Fränkischer Tag, 25.7.2011
Monika Beer
Liederabend, Bamberg, 22. Juli 2011
Angekommen in der Königsklasse
 
 
Was hat der Liederabend von Jonas Kaufmann in der Konzerthalle am Freitag mit den Bayreuther Festspielen zu tun? Vielleicht eine ganze Menge.

Denn genau vor einem Jahr war der seit Jahrzehnten erste deutsche Tenor, der den Status eines Weltstars erreicht hat, als Lohengrin auch der Star der Bayreuther Festspielpremiere 2010. Dass er bei zwei der fünf weiteren Festspiel-Vorstellungen wegen Erkrankung ausfiel, kann jedem Sänger passieren - vor allem wenn er sich in der Höchstleistungsklasse der Wagnerhelden bewegt.

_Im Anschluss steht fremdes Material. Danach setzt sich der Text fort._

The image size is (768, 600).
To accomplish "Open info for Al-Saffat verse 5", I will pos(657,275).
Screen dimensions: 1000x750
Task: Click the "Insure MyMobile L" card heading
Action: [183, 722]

Terminprobleme in Bayreuth?

Als er nicht mehr auf der Besetzungsliste für Bayreuth 2011 stand, war doch mancher verblüfft. Einige Spatzen pfiffen von den Hügeldächern, dass die Festspielintendantinnen ihn angeblich deshalb nicht mehr engagiert haben, weil der optimal in die Inszenierung eingearbeitete Sänger wegen anderer Termine für eine Hauptprobe nicht zur Verfügung gestanden hätte. Sei's drum. Die veränderte Terminlage eröffnete die Möglichkeit, den großen Liederabend im Rahmen der Münchner Opernfestspiele schon vorab auszuprobieren. In Bamberg.
Um es kurz zu sagen: Es war ein Ereignis. Für einen Liederabend mit Klavierbegleitung und Spitzenpreisen von fast 110 Euro pro Karte war die Konzerthalle überraschend gut gefüllt. Laut Veranstalter NürnbergMusik waren rund 1200 Besucher gekommen, um den 42-jährigen Sänger zu erleben, der auch deshalb eine große Ausstrahlung hat, weil er einfach verdammt gut aussieht. Mindestens ebenso gut singen kann er auch.

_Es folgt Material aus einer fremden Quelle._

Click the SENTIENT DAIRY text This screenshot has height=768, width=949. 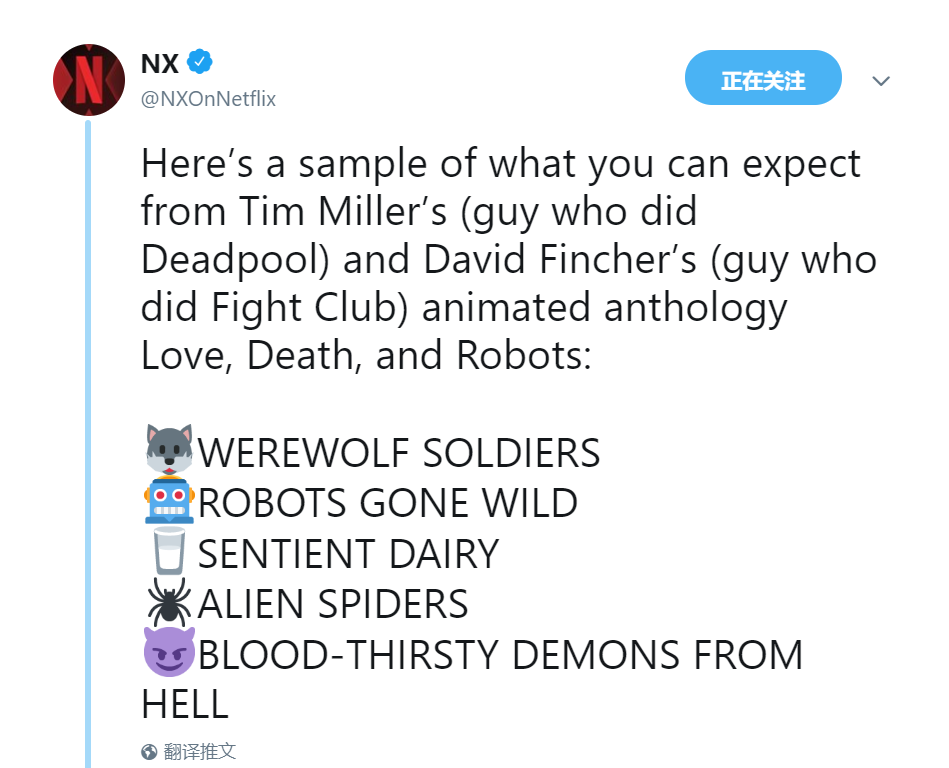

Spannender, schlüssiger Abend

Wer ihn wie ich bisher nur in Opernproduktionen mit großem Orchester erlebt hat, konnte durchaus skeptisch sein. Würde er auch in der Königsklasse, im Liedgesang bestehen? Noch dazu mit einem spätromantischen Programm, das auf den ersten Blick wirkte, als wollte man mal eben ein paar Jubiläen abarbeiten. Aber weit gefehlt. Die Lieder von Franz Liszt, Gustav Mahler, Henri Duparc und Richard Strauss fügten sich zu einem spannenden und schlüssigen Abend, weil sich ihrer hier zwei Musiker annahmen, die beide die Kunst der wohlkalkulierten Steigerung und der feinen Differenzierung beherrschen.
Bei Jonas Kaufmann kommt hinzu, dass er den unterschiedlichsten Gefühle, die er als Liedprotagonist weitergibt, in einer atemberaubend großen dynamischen Spannbreite beherrscht - vom zerbrechend zarten, kostbar duftenden Piano in Mahlers "Ich atmet' einen linden Duft" bis zum heldentenoralen Aplomb - auch und vor allem in den Liedern von Henri Duparc, die eine Entdeckung für sich sind.
Kaufmanns Liedinterpretation ist deshalb so reich, weil der Künstler das, was er vorträgt, in dem Moment zu durchleben scheint. Seine stimmliche Wandlungsfähigkeit findet ihr Pendant in einem überaus lebendigen Gesichtsausdruck, der von einem Zustand zum anderen fliegt. Helmut Deutsch am Flügel war ein ebenso mitfühlender und vorausdenkender Partner, der sich über jede noch so kleine Ausdrucksvariante des Sängers zu freuen schien. Beider Konzentration und Energieleistung übertrug sich auch das begeisterte Publikum, das sich erst nach der dritten Zugabe zufrieden gab. O Glück!